A good point Russell. I mean, if a marriage can survive infidelity because the man who forgave refuses to allow any further bullsh-t...well...I guess I would call that f'ng alpha.

Gee. Did I just say that word?

Hmmm.

Oh, wait. That response is FOR ME. It's MY viewpoint and valid only in the state in which I reside and for my own personal life and enjoyment. Any rebroadcast of MY f'ng viewpoint is soley on YOU...not ME and if you're man enough to get that, then cool. If not then cool.


----------



## Caribbean Man (Jun 3, 2012)

Squeakr said:


> *Also no to stir the pot, but vows in this day and age are nothing more than spoken words, just like morals are nothing more than beliefs and hopes. Society has crushed the standards and it is now a free for all with relationships (pre-marital sex and living together used to be frowned upon and looked down at, but it is now considered by many as responsible and a good prelude to testing compatibility).*


Quoted For Truth.

A lot of people hold values that are at diametrically opposed to their marriage vows.


----------



## russell28 (Apr 17, 2013)

SomedayDig said:


> A good point Russell. I mean, if a marriage can survive infidelity because the man who forgave refuses to allow any further bullsh-t...well...I guess I would call that f'ng alpha.
> 
> Gee. Did I just say that word?
> 
> ...


MY viewpoint is that it's all about who the people are, where they are in life and the relationship, how much is invested, what they've learned, how will they manage going forward. For some D is the only option, for some R is an option, for some, they'll try R and eventually D.. some will D and someday R... ah life.... it sucks, and it's wonderful.


----------



## SomedayDig (Jul 17, 2012)

russell28 said:


> MY viewpoint is that it's all about who the people are, where they are in life and the relationship, how much is invested, what they've learned, how will they manage going forward. For some D is the only option, for some R is an option, for some, they'll try R and eventually D.. some will D and someday R... ah life.... it sucks, and it's wonderful.

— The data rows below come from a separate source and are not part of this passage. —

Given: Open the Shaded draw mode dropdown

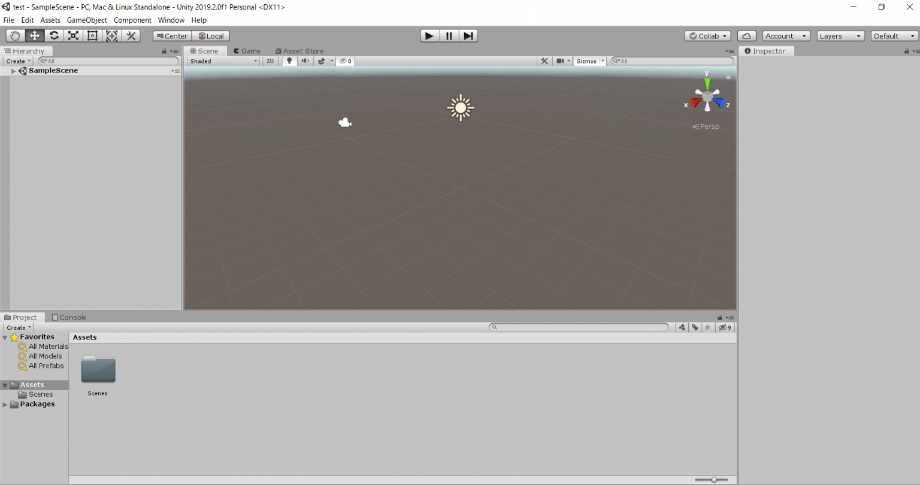Looking at the screenshot, I should point(223,61).
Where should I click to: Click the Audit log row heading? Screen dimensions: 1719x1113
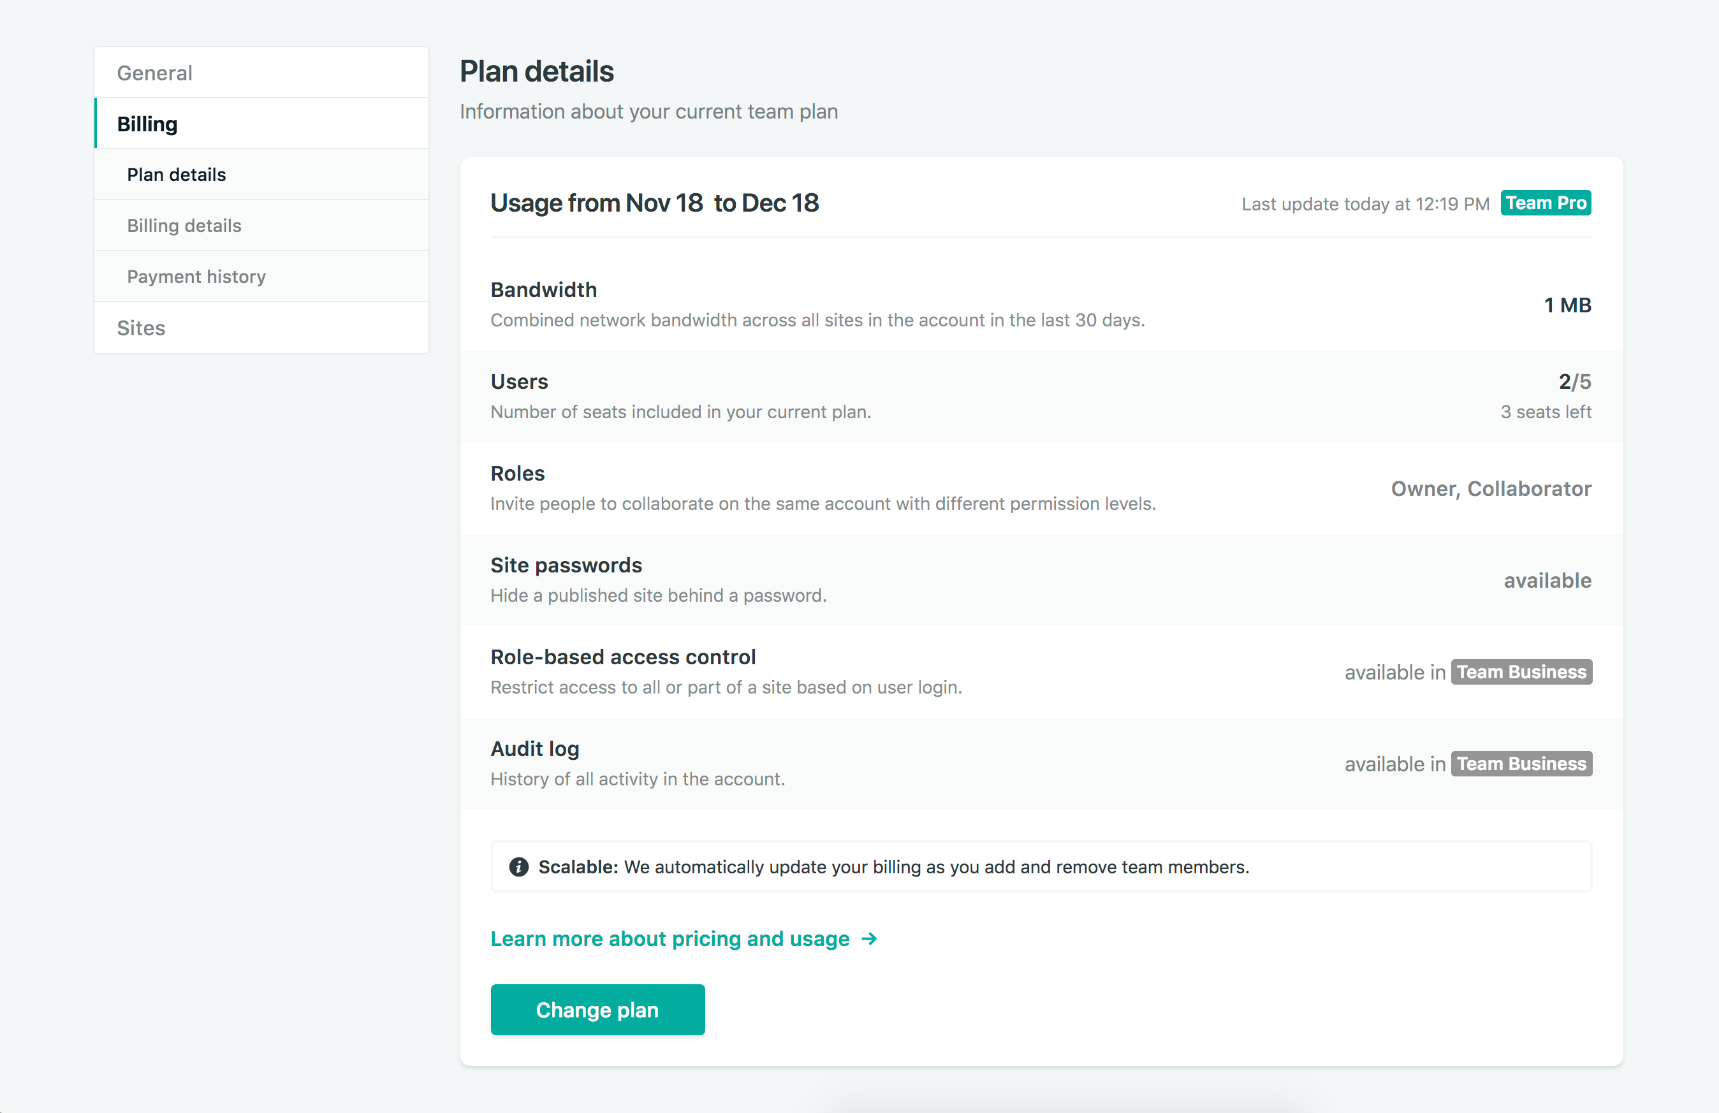(534, 748)
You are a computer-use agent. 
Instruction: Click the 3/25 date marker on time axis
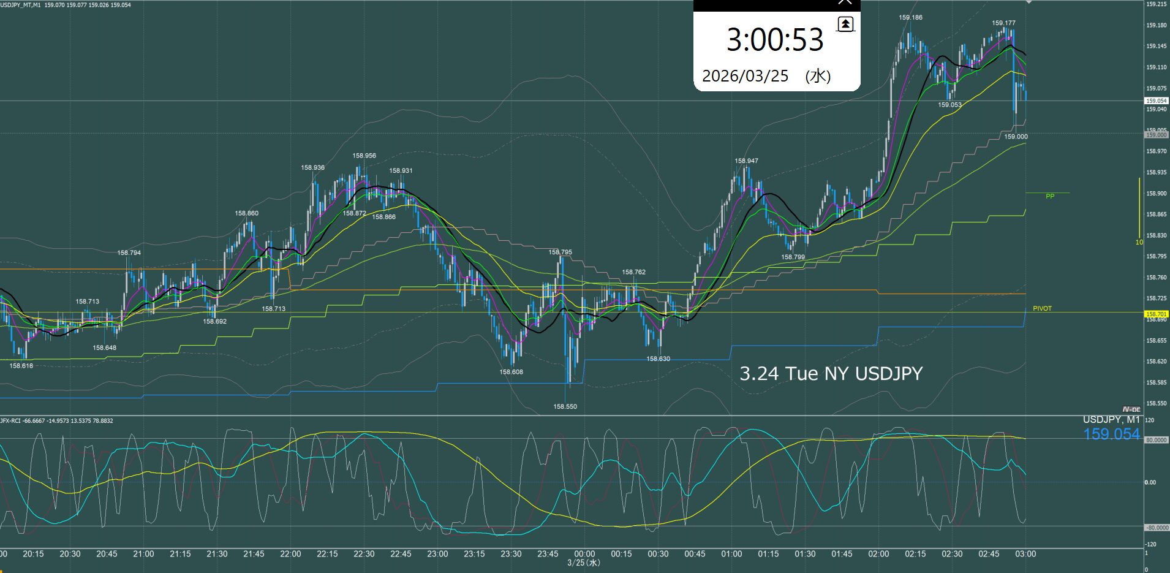coord(583,563)
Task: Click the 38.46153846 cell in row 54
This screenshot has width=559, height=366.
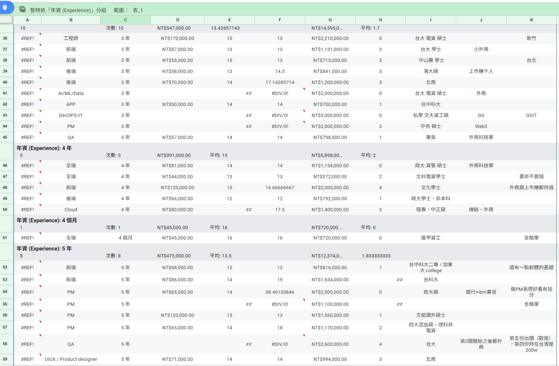Action: (280, 292)
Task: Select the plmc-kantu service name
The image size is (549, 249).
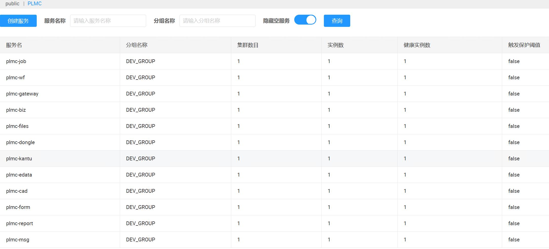Action: [19, 159]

Winner, winner, chicken dinner.


----------



## Caribbean Man (Jun 3, 2012)

russell28 said:


> Never a good reason to stay 'for the kids sake'... If that's the only reason for staying together, you were doomed anyway.
> 
> I bet there are cases where a man forgave the wives infidelity, left for D... then his next wife screwed him over. *I also bet there are cases where a man forgave his wife, they stayed and lived happily ever after. *I bet there are many varying cases....


I don't know about living " happily ever after " post infidelity.
Happiness for me right now is being able to have my wife travel anywhere with her friends on vacation and not worry about infidelity.
Happiness for me is my wife having the freedom have male friends and I don't have to worry about infidelity.

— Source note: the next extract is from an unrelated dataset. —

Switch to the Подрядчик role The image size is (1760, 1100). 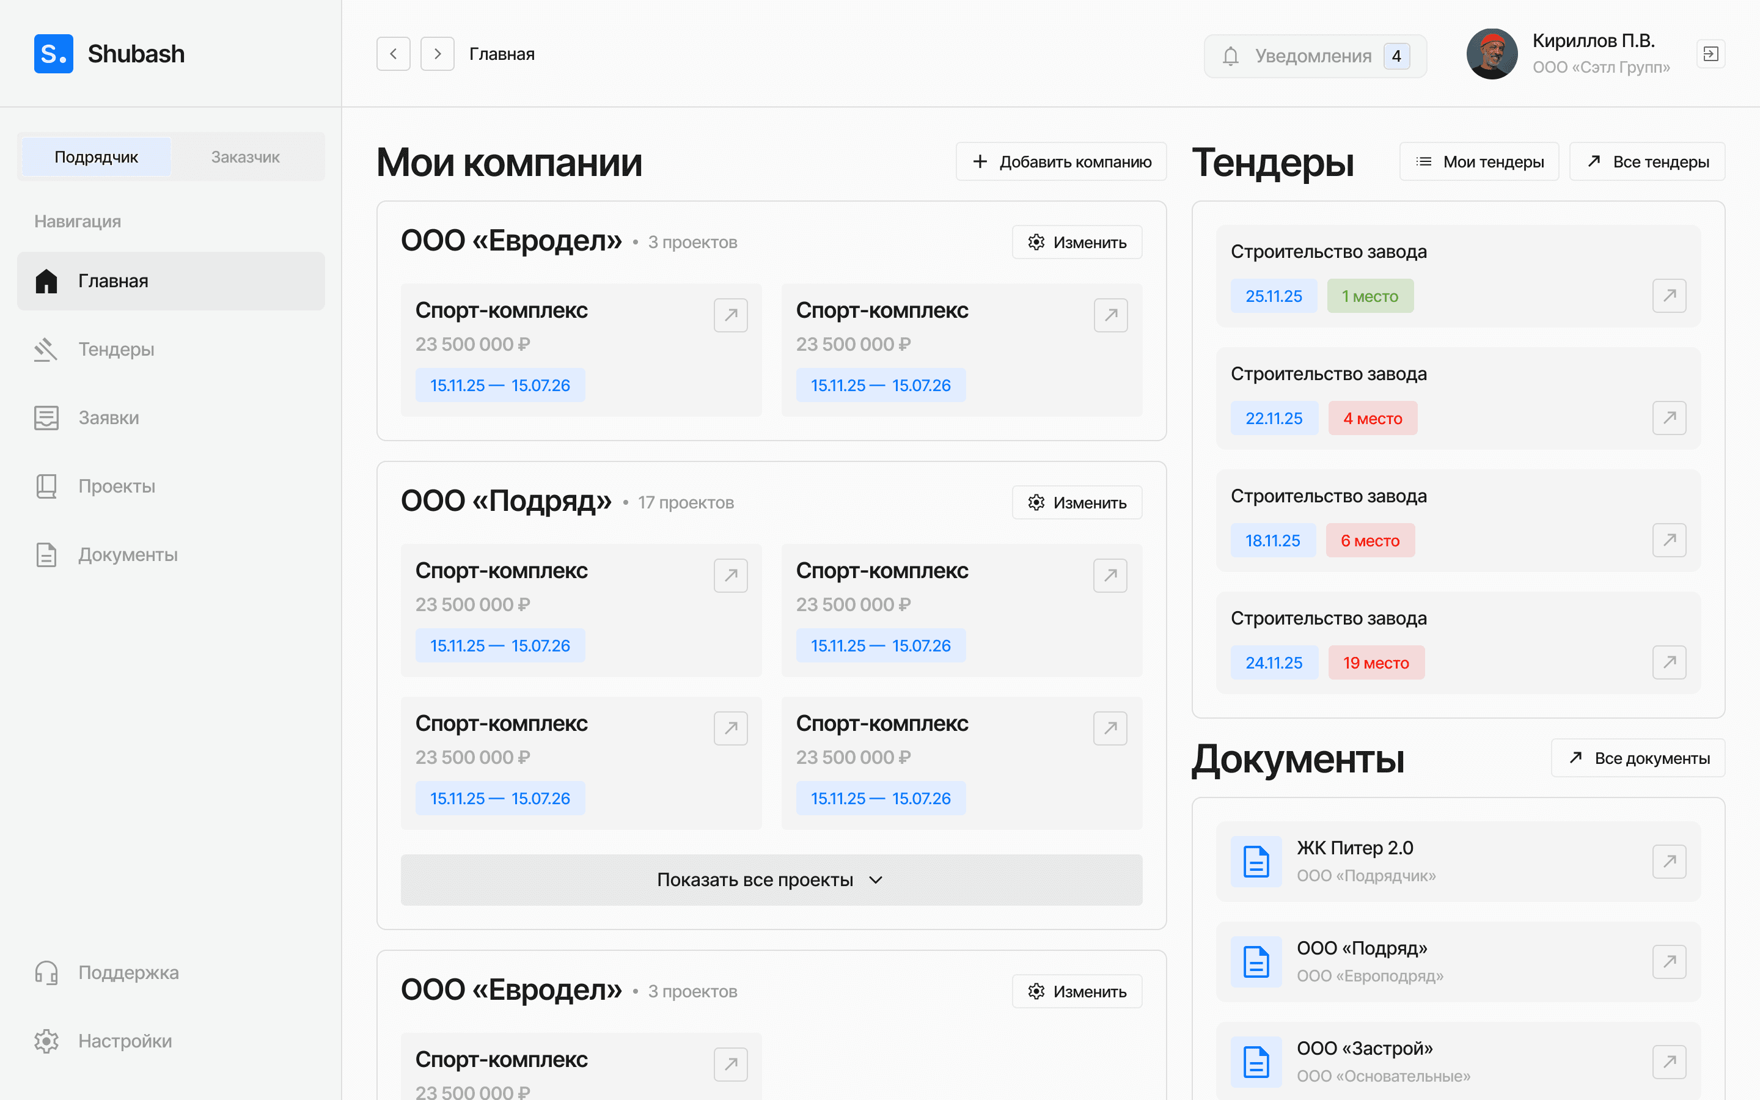click(x=95, y=156)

Having to enforce an entire set of rules , regulations to curb her freedom ,and having to constantly check her phone and online activity etc.,etc., etc., because she cheated...
That is unhappiness.
I'm sorry, I can't live in a relationship like that,but like you , _I bet there are cases where some people did._
To each his own.


----------



## SomedayDig (Jul 17, 2012)

Caribbean Man said:


> I don't know about living " happily ever after " post infidelity.
> Happiness for me right now is being able to have my wife travel anywhere with her friends on vacation and not worry about infidelity.
> Happiness for me is my wife having the freedom have male friends and I don't have to worry about infidelity.
> 
> ...


<------This guy is doing it now. You would be amazed at the strength men CAN show when faced with unbelievable hardships.

Sh-t f'ng happens in life. I stopped the "whoa is me" a few months ago when I decided that her faults were hers and bore Z-E-R-O on my soul. Wasn't my fault. 

Some can work through it. Others cannot. Make your choice, and understand it is YOURS and no one elses. "They" will never understand. "They" aren't in your heart, your life, or your marriage. "They" truly have no bearing.


----------



## Racer (Sep 24, 2009)

Shadow_Nirvana said:


> To say "Reconcile" without the WS wanting it, nay begging for it, to be so innately needy of another person's love when they have pushed you away is the epitome of weakness. Many times the BS finds a way to persuade him/herself into thinking about R when there is a clear signal from the WS showing to them not to. Our job here is to hold them back.
> 
> Also let us not forget all the BSs who are facing a second DDay, because they have prematurely tried R.
> 
> Let us also not forget about BSs who tried to R for R's sake and later realized they couldn't get past the infidelity.


Difference of opinion on that one... My WW was a completely unremorseful nasty wayward. She wanted to eat cake. So far over that edge that I couldn’t believe she was the same person I knew. I was convinced the woman I fell in love with was buried under there.

It wasn’t me being innately needy of getting loved by her... at least not after that second DD when I was finally broken.

Honestly, I was so affronted by who she was as a human that the cruelest “ramification” I could think of was to destroy her self-image, value and self-esteem of who she saw in the mirror until it matched how I saw her. And stay in the marriage so every single day she had to face the damage and pain remembering fondly of how it was before. I did not give her an easy out or a target to blame for initiating a divorce and breaking up the family. 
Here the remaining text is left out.